→ **FRAGMENTO**
Mapa secreto del bosque

Jordi Soler

Fragmento

cap-2

1

Henri Bergson distinguía entre dos tipos de orden. Un espacio, digamos un escritorio, en donde cada cosa está en su sitio, tiene un orden geométrico. En cambio, en el espacio en donde los objetos tienen una disposición aparentemente caótica, reina otro tipo de orden: el orgánico. Pensemos en un escritorio invadido por pilas de papeles, columnas bamboleantes de libros, montones de carpetas, tres o cuatro gafas con distintas averías, un lío de cables de diversos aparatos, un pasaporte y una taza de café, ya frío, a medio beber. Este escritorio ni está tomado por el desorden ni es un caos, es un espacio que se articula a partir de un orden dinámico, un orden vivo que crece y decrece, que se relaja y se contrae de manera orgánica y, en sus propios términos, armónica.

Llamar orden solo a la disposición geométrica de los objetos, y desorden a lo que está ordenado de manera orgánica, no es más que un prejuicio.

(Entradas en bruto)

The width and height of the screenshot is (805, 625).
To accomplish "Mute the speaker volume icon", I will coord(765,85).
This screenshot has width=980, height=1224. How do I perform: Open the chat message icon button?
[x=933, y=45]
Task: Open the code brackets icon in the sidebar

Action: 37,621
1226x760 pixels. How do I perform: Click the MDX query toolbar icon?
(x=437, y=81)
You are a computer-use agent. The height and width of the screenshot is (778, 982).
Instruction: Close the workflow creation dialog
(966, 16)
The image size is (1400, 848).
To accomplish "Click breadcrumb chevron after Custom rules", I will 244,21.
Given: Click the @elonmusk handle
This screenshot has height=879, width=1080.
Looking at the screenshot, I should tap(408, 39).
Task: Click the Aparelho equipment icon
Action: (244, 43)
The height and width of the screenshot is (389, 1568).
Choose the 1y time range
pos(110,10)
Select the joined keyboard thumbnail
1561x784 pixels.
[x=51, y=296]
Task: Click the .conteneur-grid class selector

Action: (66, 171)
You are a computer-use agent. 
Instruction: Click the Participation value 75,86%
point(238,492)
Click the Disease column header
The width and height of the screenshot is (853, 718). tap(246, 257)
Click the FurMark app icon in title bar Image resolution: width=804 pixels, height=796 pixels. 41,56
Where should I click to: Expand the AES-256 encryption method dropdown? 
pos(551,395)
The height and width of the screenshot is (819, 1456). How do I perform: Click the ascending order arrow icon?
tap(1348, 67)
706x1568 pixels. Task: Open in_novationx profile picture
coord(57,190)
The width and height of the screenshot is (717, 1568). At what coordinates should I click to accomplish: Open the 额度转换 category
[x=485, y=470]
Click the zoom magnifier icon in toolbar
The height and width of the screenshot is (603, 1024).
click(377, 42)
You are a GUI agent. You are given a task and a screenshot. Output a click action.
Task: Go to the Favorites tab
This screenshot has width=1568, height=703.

→ **OBJETIVOS**
1. Reproduce sin ningún cambio las líneas de las entradas, empezando por la que contiene "Given: Click the @elonmusk handle" y terminando en la última de las entradas, ambas incluidas.
2. Sigue escribiendo el fragmento sobre los dos tipos de orden a partir de su última oración.
El fragmento y las entradas no tienen nada que ver entre sí.

→ **RESPUESTAS**
1.
Given: Click the @elonmusk handle
This screenshot has height=879, width=1080.
Looking at the screenshot, I should tap(408, 39).
Task: Click the Aparelho equipment icon
Action: (244, 43)
The height and width of the screenshot is (389, 1568).
Choose the 1y time range
pos(110,10)
Select the joined keyboard thumbnail
1561x784 pixels.
[x=51, y=296]
Task: Click the .conteneur-grid class selector

Action: (66, 171)
You are a computer-use agent. 
Instruction: Click the Participation value 75,86%
point(238,492)
Click the Disease column header
The width and height of the screenshot is (853, 718). tap(246, 257)
Click the FurMark app icon in title bar Image resolution: width=804 pixels, height=796 pixels. 41,56
Where should I click to: Expand the AES-256 encryption method dropdown? 
pos(551,395)
The height and width of the screenshot is (819, 1456). How do I perform: Click the ascending order arrow icon?
tap(1348, 67)
706x1568 pixels. Task: Open in_novationx profile picture
coord(57,190)
The width and height of the screenshot is (717, 1568). At what coordinates should I click to accomplish: Open the 额度转换 category
[x=485, y=470]
Click the zoom magnifier icon in toolbar
The height and width of the screenshot is (603, 1024).
click(377, 42)
You are a GUI agent. You are given a task and a screenshot. Output a click action.
Task: Go to the Favorites tab
This screenshot has width=1568, height=703.

2.
A diferencia del geométrico, el orden orgánico estimula permanentemente el pensamiento de quien lo pone en práctica, porque está obligado a descubrir rutas, a imaginar estrategias y asociaciones excéntricas con el fin de llegar al objeto que busca.

El orden orgánico funciona, la prueba es que la gente que habita estos espacios aparentemente desordenados encuentra siempre el objeto que está buscando y a veces, además, recupera otro que también le sirve en ese momento o que llevaba tiempo perdido.

El orden geométrico nos permite encontrar rápidamente lo que buscamos, en cambio el orden orgánico es una constante invitación a la aventura.

«De una manera general, la realidad está ordenada en la exacta medida en que satisface nuestro pensamiento. El orden es, pues, un cierto acuerdo entre el sujeto y el objeto», nos dice Bergson en un libro que escribió hace más de cien años (L’évolution créatrice, 1907).

Bergson nació en 1859 y la parte sustancial de su obra la plasmó a principios del siglo XX; a pesar del tiempo que nos separa muchas de sus ideas parecen escritas para nosotros, los habitantes del siglo XXI. Bergson fue uno de los hijos filosóficos de Heráclito: sostenía que la vida, más que una danza de partículas, es un proceso, que todo cambia permanentemente, pues nuestra verdadera substancia es el movimiento.

Anoto la máxima de Heráclito, por si acaso, aunque sé que es de todos conocida: «En el mismo río entramos y no entramos, pues somos y no somos los mismos».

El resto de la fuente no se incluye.